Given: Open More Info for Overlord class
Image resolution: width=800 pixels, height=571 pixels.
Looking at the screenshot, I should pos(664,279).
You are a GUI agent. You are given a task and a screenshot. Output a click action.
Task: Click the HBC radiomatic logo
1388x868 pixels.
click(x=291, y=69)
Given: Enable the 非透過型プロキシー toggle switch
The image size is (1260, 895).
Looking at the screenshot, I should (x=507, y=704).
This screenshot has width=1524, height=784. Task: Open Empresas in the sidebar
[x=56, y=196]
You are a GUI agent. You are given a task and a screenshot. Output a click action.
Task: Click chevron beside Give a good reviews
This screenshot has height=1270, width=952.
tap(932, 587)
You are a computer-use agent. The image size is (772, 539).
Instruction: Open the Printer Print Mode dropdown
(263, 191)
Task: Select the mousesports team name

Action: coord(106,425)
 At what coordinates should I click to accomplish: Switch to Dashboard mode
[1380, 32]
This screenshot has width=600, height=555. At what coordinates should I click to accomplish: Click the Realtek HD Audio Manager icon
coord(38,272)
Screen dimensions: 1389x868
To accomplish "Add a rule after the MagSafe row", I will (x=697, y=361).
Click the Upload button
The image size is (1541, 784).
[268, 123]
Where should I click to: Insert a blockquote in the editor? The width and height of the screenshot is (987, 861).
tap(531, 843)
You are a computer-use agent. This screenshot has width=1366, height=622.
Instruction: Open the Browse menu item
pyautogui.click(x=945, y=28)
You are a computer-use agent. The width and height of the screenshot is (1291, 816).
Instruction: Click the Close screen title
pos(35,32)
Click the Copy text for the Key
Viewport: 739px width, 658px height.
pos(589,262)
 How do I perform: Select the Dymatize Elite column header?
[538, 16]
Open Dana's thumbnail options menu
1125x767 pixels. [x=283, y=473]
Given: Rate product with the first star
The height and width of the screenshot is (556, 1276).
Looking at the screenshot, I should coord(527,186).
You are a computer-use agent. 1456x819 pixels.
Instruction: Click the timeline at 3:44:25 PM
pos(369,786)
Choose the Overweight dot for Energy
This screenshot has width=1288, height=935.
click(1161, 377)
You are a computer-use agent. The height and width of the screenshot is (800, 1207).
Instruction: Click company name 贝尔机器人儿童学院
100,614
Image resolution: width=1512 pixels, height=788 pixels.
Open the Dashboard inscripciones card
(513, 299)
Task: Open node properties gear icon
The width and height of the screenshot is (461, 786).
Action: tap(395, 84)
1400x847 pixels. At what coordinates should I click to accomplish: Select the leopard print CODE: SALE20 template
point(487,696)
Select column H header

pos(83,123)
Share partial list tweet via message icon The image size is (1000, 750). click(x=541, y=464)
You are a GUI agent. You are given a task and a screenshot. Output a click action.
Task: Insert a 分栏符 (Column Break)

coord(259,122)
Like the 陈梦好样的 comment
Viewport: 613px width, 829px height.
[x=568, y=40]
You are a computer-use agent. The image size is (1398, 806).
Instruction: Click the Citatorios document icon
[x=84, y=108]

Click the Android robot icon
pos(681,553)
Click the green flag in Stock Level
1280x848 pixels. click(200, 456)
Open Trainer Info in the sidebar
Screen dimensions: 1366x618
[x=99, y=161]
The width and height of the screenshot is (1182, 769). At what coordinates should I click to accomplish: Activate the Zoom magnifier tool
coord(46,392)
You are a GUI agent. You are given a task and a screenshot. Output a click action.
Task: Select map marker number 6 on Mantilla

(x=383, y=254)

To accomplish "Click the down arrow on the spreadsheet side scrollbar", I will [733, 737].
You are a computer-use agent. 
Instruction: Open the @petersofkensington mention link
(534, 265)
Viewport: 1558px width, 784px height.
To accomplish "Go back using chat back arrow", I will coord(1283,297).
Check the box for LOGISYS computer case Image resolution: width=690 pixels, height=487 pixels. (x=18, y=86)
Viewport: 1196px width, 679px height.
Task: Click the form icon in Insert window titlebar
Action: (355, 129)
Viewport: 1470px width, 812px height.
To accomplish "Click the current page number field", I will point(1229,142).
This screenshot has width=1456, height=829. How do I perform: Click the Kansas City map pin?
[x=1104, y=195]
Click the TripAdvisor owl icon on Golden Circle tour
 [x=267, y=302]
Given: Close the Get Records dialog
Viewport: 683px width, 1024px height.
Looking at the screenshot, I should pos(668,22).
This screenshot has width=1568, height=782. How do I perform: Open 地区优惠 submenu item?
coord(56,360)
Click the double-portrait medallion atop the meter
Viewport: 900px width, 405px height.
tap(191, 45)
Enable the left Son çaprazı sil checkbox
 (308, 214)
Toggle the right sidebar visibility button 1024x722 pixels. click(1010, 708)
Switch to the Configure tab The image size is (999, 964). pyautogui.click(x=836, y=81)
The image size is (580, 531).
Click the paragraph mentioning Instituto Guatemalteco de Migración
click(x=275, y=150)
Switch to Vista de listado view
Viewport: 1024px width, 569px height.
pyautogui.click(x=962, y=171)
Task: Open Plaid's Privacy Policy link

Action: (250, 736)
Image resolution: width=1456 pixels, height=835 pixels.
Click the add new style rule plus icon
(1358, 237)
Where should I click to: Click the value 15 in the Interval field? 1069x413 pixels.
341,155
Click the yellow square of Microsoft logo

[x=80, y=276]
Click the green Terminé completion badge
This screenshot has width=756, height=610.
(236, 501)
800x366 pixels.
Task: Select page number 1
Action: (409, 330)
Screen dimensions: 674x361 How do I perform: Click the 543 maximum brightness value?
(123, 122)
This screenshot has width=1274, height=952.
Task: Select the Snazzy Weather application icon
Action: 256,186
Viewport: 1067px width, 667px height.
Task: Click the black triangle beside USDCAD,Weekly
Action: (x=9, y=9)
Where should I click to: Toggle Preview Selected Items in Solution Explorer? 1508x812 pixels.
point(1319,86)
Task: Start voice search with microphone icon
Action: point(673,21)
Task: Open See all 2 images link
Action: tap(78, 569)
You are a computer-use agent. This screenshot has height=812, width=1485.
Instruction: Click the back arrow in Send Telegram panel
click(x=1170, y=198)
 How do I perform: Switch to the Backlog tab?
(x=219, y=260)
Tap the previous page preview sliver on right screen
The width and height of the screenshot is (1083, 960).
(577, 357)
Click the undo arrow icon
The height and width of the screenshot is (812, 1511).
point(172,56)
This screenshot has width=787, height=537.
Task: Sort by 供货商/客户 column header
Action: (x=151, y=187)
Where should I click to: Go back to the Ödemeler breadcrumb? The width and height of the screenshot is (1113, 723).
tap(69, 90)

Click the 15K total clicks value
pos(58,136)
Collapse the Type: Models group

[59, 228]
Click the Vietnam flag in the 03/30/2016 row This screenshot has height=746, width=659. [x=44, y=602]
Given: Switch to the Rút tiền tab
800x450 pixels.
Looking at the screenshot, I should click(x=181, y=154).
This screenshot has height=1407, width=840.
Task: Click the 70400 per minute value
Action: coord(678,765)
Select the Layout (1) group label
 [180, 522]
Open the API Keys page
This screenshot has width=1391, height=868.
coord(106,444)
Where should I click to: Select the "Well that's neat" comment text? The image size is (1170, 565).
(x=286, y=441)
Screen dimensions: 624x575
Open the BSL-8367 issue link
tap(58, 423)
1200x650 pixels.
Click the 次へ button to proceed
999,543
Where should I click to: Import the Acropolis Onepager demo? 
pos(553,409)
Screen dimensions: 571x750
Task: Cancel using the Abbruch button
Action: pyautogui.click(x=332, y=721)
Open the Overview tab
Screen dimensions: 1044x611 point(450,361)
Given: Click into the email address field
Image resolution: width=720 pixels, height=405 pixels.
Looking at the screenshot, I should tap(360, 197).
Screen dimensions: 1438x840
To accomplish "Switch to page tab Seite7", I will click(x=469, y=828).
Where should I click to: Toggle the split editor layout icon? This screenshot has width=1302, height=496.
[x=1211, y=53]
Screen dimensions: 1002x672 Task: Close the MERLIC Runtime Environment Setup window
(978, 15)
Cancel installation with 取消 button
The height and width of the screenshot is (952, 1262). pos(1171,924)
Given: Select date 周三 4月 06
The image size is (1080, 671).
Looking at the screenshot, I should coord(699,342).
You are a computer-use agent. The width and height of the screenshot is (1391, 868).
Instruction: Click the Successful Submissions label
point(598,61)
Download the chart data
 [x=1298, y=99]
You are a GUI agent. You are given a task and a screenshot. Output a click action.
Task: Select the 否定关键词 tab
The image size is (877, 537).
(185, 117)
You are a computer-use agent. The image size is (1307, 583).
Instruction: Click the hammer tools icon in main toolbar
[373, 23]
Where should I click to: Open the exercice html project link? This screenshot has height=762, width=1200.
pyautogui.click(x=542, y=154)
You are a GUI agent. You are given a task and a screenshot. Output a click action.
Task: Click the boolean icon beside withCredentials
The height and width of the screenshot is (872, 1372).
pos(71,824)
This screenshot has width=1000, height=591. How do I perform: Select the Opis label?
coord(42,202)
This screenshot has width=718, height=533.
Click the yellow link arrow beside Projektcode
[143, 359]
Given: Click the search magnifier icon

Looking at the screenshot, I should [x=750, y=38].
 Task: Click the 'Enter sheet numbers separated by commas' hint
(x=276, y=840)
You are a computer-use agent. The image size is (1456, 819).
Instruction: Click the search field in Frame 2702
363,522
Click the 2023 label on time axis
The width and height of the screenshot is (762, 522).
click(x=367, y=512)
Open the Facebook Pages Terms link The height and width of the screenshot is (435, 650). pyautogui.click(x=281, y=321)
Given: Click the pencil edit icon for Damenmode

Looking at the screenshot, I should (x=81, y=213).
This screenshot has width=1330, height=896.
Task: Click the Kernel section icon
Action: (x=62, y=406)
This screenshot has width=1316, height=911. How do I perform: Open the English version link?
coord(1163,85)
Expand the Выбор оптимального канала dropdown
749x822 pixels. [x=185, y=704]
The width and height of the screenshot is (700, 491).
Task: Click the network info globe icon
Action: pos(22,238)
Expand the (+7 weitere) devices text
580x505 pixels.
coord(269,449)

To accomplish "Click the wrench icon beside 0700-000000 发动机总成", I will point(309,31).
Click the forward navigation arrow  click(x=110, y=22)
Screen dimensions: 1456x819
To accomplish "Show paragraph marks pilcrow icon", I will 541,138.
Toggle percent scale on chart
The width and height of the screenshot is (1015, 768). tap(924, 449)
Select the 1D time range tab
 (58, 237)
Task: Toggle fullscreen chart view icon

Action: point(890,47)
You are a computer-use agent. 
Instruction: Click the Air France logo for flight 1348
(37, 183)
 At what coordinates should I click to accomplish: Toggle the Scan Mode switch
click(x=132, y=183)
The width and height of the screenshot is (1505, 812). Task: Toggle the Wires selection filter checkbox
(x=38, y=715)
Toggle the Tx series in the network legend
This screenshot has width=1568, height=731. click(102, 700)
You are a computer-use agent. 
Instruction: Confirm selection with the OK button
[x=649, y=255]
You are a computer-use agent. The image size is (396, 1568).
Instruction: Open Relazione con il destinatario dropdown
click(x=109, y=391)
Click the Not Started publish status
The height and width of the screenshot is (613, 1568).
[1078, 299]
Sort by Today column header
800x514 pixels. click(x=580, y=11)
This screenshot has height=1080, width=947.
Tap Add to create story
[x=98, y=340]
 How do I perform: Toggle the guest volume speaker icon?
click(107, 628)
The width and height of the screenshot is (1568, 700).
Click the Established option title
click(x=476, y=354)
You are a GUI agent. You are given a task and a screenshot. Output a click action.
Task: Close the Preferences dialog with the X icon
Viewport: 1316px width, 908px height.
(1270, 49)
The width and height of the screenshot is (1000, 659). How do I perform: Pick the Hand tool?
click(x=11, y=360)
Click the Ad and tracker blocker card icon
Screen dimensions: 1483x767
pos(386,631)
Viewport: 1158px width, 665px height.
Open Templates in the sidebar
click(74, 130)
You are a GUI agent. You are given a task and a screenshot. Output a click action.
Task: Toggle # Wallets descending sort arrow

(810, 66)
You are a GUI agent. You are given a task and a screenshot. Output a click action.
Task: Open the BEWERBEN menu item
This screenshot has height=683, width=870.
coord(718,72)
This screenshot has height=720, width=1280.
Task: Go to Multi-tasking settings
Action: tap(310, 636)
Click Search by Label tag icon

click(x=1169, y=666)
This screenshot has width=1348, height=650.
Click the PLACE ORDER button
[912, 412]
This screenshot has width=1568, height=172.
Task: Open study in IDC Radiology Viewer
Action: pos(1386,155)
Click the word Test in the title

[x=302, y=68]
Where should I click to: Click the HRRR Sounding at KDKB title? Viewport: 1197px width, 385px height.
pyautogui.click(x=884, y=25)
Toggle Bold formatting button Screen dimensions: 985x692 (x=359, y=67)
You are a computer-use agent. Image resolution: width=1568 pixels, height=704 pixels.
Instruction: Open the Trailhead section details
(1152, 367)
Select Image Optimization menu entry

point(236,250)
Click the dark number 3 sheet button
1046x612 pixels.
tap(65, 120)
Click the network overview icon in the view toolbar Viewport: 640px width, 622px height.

-- -- --

SHORT TASK:
Copy the lines from the one with "Open Dana's thumbnail options menu" up to and including the one with "Looking at the screenshot, I should coord(527,186).", substituting "preview" for "thumbnail" and leaving everything else unchanged.

CORRECT OUTPUT:
Open Dana's preview options menu
1125x767 pixels. [x=283, y=473]
Given: Rate product with the first star
The height and width of the screenshot is (556, 1276).
Looking at the screenshot, I should coord(527,186).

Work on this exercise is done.